Something that I may (or may not have) shared before on my social media is that in (hopefully) 3-4 years Cyle and I will be kicking back (and not relaxing) on a 20+ acre farm in the middle of nowhere (ok, like 5-10 minutes from town).
We’ve both had this dream since before we met, and I’m so lucky to be married to a man who doesn’t think I’m crazy for checking on this specific property at least once a week (we check the Zillow listing all of the time to see if it is for sale or if they took it off the market, or if they lowered the price #stalkerstatus). I mean, I’m not saying he doesn’t think I’m crazy, because he totally does, but he also asks me for a status update on it.
During the spring and summer my IG and Facebook feed is full of outdoor projects we’re working on, photos on the progress on our giant (for in the city) garden, and other skills we’re learning.
Since the homesteading lifestyle is what we are aiming for, we decided to compile a list of skills we (and others) need to brush up on before we are actually standing on our farm going “uhhh, so how do I do this stuff?” 😉
- Gardening– Ok, we’ve got this skill figured out fairly well, but we’re by no means perfect (although we can grow an entire forest of tomatoes with no issue). Currently, I’ve made the goal to plant at least one new veggie/fruit each year to learn more about how well it does in the conditions in our area. Plus, I want to learn how to indoor garden with smaller things such as herbs (I’ve always had trouble with some, but we had a good size successful herb garden last year), garlic, onions, and lettuce year round.
- Canning/Dehydrating/Freezing Food– I’ve got this down pat, I believe. We have a water boiling canner as well as a pressure canner, and we’ve canned a variety of items (fruit, veggies, and soups) so I’m confident in our skills, but, of course, there are other items we may need to learn to can, and different ways to can them (tomatoes in water VS oil and herbs VS without any liquid). We also freeze some fruit and veggies, but this past year we received a vacuum sealer as a gift, and I’m excited to see if this helps the quality of our frozen food.
- Making Butter, Cheese & Milk– My plan, although Cyle isn’t a fan of it, is to get goats for fresh goat milk and cheese. Besides the whole learning how to take care of goats and milk them, I need to learn how to successfully make butter, milk, and cheese. I’ve found a few recipes on Pinterest for easy cheeses (and even almond milk!) and I’m excited to give them a try when we have some extra cash (in case it doesn’t work out and we have to pitch it)
- Stop using ceramic cookware and switch solely to cast iron– We’ve have our ceramic cookware from JCP for about 2 years and the already need replaced and are not non-stick anymore. Meanwhile our cast iron skillets are doing amazingly. We love our cast iron, know how to care for it, and know how to cook in it, so right now our goal is to save up and get more. Plus, cleaning them is so much easier and won’t end up filling our sink with more dishes.

» **Written task 1**:
Recast the saved data entries, from their first line through the line containing "Open run options" (both included), as a two-column CSV with the columns request and answer. Give one row per entry, putting its text and its answer each in a single quoted field with line breaks turned into spaces.

» **Saved data entries**:
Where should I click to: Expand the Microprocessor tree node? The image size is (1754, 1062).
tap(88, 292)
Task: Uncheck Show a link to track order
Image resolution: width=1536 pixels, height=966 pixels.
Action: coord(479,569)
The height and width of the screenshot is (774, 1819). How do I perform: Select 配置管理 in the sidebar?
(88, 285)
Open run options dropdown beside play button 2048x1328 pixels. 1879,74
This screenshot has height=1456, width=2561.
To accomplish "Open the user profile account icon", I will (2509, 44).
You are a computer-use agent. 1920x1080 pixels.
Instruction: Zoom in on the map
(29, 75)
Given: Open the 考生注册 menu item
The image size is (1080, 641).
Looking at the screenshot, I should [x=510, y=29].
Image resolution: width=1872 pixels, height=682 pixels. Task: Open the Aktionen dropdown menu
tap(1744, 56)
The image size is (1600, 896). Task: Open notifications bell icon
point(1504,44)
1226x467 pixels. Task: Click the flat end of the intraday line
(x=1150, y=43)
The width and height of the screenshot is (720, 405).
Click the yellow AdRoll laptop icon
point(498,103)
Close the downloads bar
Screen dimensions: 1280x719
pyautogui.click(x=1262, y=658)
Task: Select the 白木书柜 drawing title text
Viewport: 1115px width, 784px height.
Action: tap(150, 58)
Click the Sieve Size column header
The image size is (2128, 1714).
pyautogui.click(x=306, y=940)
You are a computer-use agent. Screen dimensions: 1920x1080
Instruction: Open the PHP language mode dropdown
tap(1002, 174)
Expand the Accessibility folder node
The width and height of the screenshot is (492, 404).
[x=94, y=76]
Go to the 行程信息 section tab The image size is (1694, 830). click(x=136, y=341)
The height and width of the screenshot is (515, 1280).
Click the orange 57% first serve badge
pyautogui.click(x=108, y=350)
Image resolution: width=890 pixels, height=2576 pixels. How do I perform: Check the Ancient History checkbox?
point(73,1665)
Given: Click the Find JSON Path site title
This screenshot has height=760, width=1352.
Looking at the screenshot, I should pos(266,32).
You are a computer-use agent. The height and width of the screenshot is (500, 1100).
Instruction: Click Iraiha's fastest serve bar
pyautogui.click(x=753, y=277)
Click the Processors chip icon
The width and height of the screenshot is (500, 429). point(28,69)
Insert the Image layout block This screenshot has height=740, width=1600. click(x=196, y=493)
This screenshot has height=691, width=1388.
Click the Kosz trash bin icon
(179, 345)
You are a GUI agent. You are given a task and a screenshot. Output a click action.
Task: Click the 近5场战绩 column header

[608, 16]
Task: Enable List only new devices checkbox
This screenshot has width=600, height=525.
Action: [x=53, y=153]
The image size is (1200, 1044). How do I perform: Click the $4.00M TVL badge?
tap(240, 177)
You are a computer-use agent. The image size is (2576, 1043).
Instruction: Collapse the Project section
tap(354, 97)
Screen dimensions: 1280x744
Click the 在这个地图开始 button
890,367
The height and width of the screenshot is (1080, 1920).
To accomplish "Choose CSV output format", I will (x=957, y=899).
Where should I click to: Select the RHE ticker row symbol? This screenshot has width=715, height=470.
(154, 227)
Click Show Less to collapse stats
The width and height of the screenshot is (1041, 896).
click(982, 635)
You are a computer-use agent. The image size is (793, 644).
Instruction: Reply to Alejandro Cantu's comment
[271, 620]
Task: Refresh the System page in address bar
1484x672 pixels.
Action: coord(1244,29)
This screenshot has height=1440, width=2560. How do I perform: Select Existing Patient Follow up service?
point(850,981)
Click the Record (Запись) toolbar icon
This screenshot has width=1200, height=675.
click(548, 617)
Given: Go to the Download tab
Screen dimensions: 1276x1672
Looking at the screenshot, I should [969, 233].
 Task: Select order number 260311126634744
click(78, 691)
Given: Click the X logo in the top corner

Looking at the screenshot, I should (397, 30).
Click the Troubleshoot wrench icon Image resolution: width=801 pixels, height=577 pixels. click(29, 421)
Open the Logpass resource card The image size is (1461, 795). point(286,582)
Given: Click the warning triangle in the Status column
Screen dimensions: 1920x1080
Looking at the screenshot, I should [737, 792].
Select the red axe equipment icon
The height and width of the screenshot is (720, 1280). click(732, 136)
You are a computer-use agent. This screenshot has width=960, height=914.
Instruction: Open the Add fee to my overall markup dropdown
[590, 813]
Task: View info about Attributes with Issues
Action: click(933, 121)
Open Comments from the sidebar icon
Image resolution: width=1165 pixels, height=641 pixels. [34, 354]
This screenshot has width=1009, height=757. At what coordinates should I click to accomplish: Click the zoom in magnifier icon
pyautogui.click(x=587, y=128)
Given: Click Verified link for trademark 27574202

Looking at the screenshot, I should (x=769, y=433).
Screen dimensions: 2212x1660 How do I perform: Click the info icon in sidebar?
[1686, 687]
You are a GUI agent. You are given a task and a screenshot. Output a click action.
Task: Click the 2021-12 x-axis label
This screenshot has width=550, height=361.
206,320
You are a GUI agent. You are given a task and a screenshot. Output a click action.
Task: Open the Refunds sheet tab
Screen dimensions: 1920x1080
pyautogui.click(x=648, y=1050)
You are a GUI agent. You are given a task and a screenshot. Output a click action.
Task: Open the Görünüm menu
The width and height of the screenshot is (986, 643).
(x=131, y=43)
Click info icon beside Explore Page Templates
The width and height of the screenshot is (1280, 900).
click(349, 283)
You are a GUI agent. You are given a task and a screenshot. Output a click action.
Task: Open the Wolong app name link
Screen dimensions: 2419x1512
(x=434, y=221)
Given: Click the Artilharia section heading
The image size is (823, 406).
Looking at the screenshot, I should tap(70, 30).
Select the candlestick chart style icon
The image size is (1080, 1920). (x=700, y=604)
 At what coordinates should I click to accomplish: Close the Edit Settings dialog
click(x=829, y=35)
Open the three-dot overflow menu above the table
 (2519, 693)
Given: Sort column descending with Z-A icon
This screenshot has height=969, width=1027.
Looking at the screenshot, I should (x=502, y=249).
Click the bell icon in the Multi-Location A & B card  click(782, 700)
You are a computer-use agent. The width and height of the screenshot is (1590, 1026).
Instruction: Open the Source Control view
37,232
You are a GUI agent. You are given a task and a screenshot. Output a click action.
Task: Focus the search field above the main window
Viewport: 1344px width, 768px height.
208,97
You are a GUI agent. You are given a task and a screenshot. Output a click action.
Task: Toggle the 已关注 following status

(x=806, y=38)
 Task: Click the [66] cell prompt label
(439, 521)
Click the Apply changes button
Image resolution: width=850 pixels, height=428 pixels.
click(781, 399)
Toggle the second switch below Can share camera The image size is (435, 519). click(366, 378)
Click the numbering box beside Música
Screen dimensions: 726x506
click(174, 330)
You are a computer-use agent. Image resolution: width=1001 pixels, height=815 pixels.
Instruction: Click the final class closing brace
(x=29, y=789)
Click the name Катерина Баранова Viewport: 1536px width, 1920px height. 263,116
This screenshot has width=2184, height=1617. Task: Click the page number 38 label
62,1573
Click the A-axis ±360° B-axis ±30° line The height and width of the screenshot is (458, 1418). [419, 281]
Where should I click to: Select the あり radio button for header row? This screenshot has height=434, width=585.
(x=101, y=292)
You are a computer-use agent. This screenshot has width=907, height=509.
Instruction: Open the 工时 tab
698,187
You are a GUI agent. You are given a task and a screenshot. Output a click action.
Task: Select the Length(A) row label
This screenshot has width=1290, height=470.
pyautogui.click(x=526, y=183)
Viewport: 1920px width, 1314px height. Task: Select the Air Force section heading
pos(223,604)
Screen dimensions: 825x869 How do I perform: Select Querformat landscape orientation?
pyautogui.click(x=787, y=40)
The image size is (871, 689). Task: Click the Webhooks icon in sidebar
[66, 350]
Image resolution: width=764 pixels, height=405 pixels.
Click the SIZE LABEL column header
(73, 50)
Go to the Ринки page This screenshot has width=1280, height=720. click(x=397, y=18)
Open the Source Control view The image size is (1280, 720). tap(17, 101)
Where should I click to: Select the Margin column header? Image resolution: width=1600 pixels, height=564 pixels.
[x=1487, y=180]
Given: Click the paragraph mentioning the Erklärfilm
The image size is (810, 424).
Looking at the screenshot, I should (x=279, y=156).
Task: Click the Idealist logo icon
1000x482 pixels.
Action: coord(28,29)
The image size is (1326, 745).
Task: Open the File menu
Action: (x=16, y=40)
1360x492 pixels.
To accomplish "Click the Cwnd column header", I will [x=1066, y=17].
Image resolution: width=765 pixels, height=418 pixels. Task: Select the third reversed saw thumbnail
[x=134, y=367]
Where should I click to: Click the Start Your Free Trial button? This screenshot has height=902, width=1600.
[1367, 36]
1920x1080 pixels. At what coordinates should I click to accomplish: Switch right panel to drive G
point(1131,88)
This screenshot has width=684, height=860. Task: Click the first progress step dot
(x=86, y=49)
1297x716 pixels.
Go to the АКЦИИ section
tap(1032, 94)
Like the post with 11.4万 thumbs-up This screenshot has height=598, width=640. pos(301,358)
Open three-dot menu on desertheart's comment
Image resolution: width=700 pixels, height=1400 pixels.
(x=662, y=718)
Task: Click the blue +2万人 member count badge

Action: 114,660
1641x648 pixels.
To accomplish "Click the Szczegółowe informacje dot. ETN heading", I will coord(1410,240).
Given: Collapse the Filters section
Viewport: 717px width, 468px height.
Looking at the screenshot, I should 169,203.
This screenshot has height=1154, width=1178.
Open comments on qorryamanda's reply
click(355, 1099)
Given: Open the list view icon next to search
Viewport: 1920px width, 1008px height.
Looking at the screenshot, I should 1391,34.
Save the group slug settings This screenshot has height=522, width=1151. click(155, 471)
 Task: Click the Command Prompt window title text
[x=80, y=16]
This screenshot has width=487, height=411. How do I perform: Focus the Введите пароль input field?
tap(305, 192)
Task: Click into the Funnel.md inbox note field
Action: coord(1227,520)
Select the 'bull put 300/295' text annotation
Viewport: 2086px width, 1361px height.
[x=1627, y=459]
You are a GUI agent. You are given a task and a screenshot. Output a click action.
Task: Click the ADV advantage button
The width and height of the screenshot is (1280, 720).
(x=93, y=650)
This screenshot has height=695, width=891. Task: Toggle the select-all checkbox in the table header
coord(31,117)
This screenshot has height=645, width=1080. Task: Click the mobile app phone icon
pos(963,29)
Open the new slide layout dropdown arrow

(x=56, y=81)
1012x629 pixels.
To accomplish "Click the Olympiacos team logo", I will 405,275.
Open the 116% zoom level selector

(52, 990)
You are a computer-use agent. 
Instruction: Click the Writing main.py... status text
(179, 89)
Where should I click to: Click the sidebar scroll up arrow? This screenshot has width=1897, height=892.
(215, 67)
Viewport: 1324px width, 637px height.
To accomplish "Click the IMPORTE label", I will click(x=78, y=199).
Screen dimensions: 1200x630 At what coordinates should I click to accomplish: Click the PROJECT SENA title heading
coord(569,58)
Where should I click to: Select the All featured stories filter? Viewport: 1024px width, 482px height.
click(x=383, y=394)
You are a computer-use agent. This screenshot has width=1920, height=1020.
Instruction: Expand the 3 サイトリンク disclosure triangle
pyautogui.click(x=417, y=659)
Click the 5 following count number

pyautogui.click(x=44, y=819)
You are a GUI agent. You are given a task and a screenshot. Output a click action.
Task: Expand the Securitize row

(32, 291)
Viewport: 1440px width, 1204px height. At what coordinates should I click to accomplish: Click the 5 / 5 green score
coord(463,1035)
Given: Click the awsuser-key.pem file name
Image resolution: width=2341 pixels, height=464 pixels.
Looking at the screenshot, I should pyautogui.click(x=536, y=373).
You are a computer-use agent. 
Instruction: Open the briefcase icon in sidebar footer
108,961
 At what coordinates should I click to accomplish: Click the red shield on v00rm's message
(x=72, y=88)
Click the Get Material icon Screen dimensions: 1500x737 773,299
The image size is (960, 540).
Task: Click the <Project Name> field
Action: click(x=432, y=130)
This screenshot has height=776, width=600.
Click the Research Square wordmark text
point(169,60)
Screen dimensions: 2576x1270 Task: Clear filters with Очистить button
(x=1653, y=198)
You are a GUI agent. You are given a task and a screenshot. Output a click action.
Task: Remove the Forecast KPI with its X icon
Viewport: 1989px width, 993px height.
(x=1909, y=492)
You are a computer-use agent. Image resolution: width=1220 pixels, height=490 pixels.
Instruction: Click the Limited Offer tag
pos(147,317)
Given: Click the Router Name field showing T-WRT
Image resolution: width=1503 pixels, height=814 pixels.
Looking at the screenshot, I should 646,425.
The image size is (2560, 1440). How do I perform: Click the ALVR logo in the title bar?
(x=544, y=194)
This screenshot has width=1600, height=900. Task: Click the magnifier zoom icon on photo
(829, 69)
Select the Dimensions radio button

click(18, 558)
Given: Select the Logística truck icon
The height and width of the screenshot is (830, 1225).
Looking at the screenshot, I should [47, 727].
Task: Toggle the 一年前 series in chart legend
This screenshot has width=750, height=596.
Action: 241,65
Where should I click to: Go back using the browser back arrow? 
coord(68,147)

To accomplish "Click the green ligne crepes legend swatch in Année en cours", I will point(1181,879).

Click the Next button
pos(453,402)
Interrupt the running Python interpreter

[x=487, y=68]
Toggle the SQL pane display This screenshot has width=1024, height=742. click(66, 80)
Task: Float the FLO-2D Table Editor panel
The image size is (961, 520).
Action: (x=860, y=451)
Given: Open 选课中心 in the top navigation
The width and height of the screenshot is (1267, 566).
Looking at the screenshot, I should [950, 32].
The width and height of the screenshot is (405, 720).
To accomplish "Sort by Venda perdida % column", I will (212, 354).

» **Written task 2**:
Print the part of the homesteading post that opens with the words "- Making Butter, Cheese" and closes with "to pitch it)", keeping it word for word.

» **Final result 1**:
request,answer
"Where should I click to: Expand the Microprocessor tree node? The image size is (1754, 1062).","tap(88, 292)"
"Task: Uncheck Show a link to track order Image resolution: width=1536 pixels, height=966 pixels.","Action: coord(479,569)"
"The height and width of the screenshot is (774, 1819). How do I perform: Select 配置管理 in the sidebar?","(88, 285)"
"Open run options dropdown beside play button 2048x1328 pixels.","1879,74"

» **Final result 2**:
- Making Butter, Cheese & Milk– My plan, although Cyle isn’t a fan of it, is to get goats for fresh goat milk and cheese. Besides the whole learning how to take care of goats and milk them, I need to learn how to successfully make butter, milk, and cheese. I’ve found a few recipes on Pinterest for easy cheeses (and even almond milk!) and I’m excited to give them a try when we have some extra cash (in case it doesn’t work out and we have to pitch it)